At the start of his presentation, Mr Shanmugam emphasised that retrenchment should only be done as a last resort. He shared the alternatives to retrenchment which employers should consider. First, employers could send employees for training to allow them to upgrade their skills and enhance their employability. Secondly, employers can redeploy employees to alternative areas of work within the company. Employers could also consider implementing flexible work schedules or arrangements to promote shorter work-week. Lastly, employers could adjust the wages of employees but they have to be in line with tripartite norms.
Mr Shanmugam further reiterated that retrenchment should only be considered after reviewing the aforementioned alternatives first. He added that retrenchment posed a challenge for all parties involved, especially for the affected employees and their families. As such, it is important that employees are treated with dignity and respect during a retrenchment exercise.

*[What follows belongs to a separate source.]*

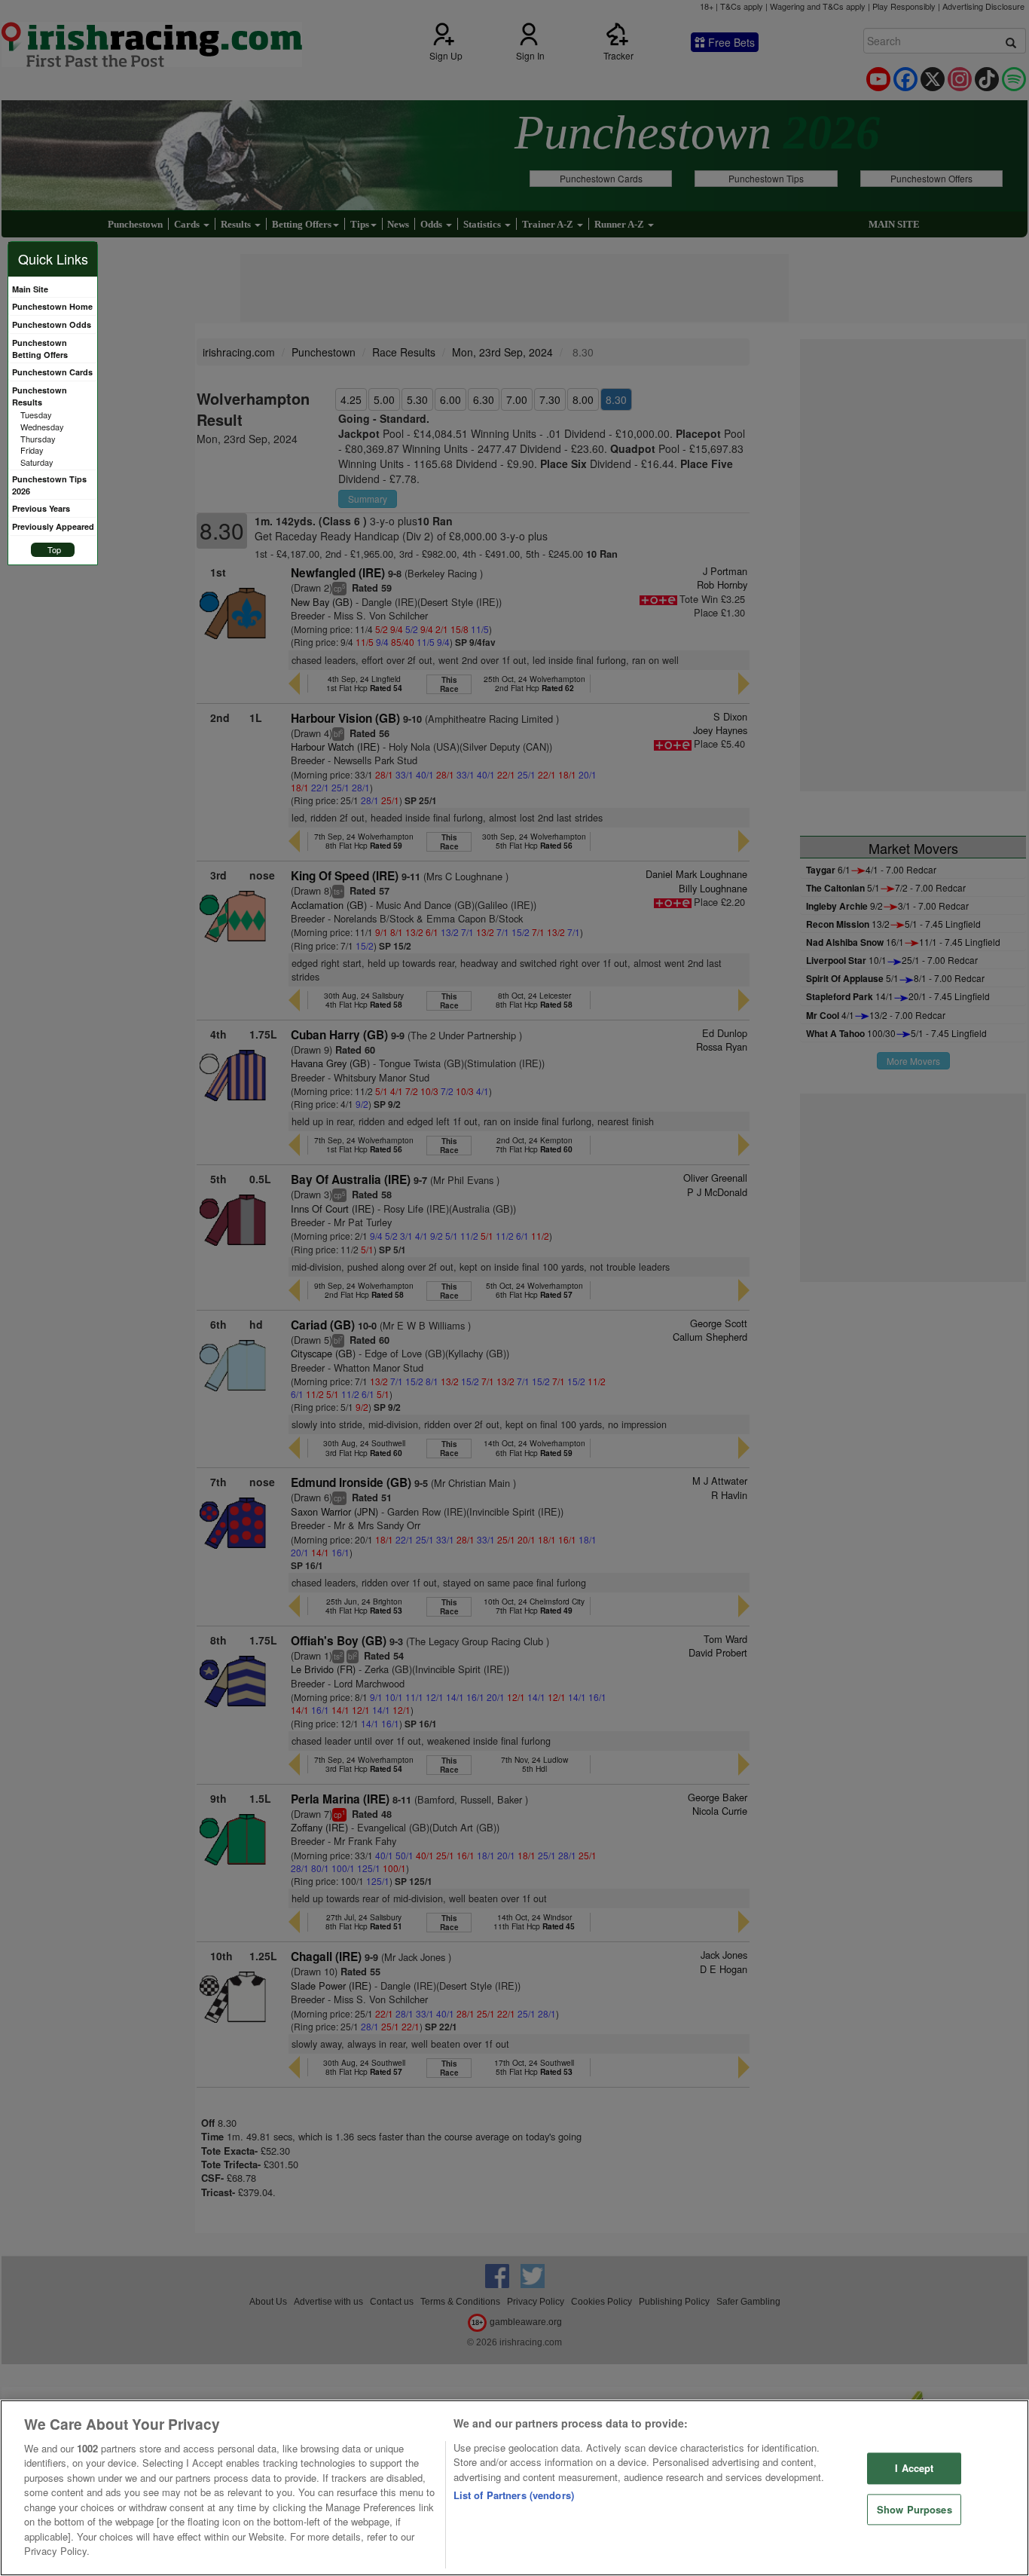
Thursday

When carrying out a retrenchment exercise, the selection of employees should be conducted fairly; based on the objective criteria such as the ability of the employee to contribute to the company’s future business needs. Mr Shanmugam further elaborated that employers should not discriminate against any particular group on grounds of age, race, gender, religion, marital status, family responsibility and disability.
Mr Shanmugam then gave a breakdown of three different case studies – one which is an example of a bad retrenchment exercise, while the other two are examples of good retrenchment exercises.
The main key takeaway is that companies must notify the affected employees in advance about their retrenchments. If possible, companies should also assist the affected employees regarding job placement facilitation. Any retrenchment benefits should be designed with the company’s financial situation in mind. Should they lack the means of assisting their employees, they could always seek help from the Government.
Finally, the webinar transited into a Q&A session where members got the opportunity to clarify their concerns with Mr Shanmugam. ASPRI would like to thank both our members and Mr Shanmugam for attending and making this webinar possible.